#### [PROBLEM TO WORK ON]
The lines to reproduce run from the one containing "The image size is (866, 386)." to the end of the listing. Reproduce them exactly, both ends included, and nothing else.
[AVAILABLE RECORDS Boundary: Start]
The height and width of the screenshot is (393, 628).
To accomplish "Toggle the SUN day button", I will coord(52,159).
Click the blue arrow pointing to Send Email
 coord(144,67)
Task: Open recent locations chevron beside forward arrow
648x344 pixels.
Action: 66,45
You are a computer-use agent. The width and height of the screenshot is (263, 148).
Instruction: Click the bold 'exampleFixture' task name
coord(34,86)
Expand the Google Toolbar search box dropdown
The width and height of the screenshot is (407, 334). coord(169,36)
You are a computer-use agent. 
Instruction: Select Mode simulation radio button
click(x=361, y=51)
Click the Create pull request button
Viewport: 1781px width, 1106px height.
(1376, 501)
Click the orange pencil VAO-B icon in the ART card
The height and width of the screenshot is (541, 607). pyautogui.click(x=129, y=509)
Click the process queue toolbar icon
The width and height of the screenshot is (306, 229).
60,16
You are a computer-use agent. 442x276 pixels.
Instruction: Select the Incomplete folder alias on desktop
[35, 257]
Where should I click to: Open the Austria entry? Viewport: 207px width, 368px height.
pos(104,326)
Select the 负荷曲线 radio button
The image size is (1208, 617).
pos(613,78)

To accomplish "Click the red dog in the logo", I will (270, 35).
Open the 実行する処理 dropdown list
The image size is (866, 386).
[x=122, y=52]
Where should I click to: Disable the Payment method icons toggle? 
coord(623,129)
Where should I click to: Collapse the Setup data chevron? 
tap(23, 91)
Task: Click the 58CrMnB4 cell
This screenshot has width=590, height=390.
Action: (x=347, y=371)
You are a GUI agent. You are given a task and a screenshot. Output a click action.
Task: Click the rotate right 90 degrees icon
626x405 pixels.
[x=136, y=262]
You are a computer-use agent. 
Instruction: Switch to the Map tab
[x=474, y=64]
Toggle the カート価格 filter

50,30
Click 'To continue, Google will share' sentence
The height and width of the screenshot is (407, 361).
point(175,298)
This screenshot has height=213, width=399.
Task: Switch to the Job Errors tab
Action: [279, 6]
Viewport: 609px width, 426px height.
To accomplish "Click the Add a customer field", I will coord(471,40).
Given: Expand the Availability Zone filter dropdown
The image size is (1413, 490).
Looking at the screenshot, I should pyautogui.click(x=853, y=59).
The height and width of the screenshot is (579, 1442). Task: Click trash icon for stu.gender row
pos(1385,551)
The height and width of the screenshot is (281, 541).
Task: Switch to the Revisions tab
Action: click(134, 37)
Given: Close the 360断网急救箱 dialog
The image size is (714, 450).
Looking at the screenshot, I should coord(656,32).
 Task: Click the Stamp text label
[AVAILABLE RECORDS Boundary: End]
#### [ANSWER SECTION]
The image size is (866, 386).
[x=122, y=52]
Where should I click to: Disable the Payment method icons toggle? 
coord(623,129)
Where should I click to: Collapse the Setup data chevron? 
tap(23, 91)
Task: Click the 58CrMnB4 cell
This screenshot has width=590, height=390.
Action: (x=347, y=371)
You are a GUI agent. You are given a task and a screenshot. Output a click action.
Task: Click the rotate right 90 degrees icon
626x405 pixels.
[x=136, y=262]
You are a computer-use agent. 
Instruction: Switch to the Map tab
[x=474, y=64]
Toggle the カート価格 filter

50,30
Click 'To continue, Google will share' sentence
The height and width of the screenshot is (407, 361).
point(175,298)
This screenshot has height=213, width=399.
Task: Switch to the Job Errors tab
Action: [279, 6]
Viewport: 609px width, 426px height.
To accomplish "Click the Add a customer field", I will coord(471,40).
Given: Expand the Availability Zone filter dropdown
The image size is (1413, 490).
Looking at the screenshot, I should pyautogui.click(x=853, y=59).
The height and width of the screenshot is (579, 1442). Task: Click trash icon for stu.gender row
pos(1385,551)
The height and width of the screenshot is (281, 541).
Task: Switch to the Revisions tab
Action: click(134, 37)
Given: Close the 360断网急救箱 dialog
The image size is (714, 450).
Looking at the screenshot, I should coord(656,32).
 Task: Click the Stamp text label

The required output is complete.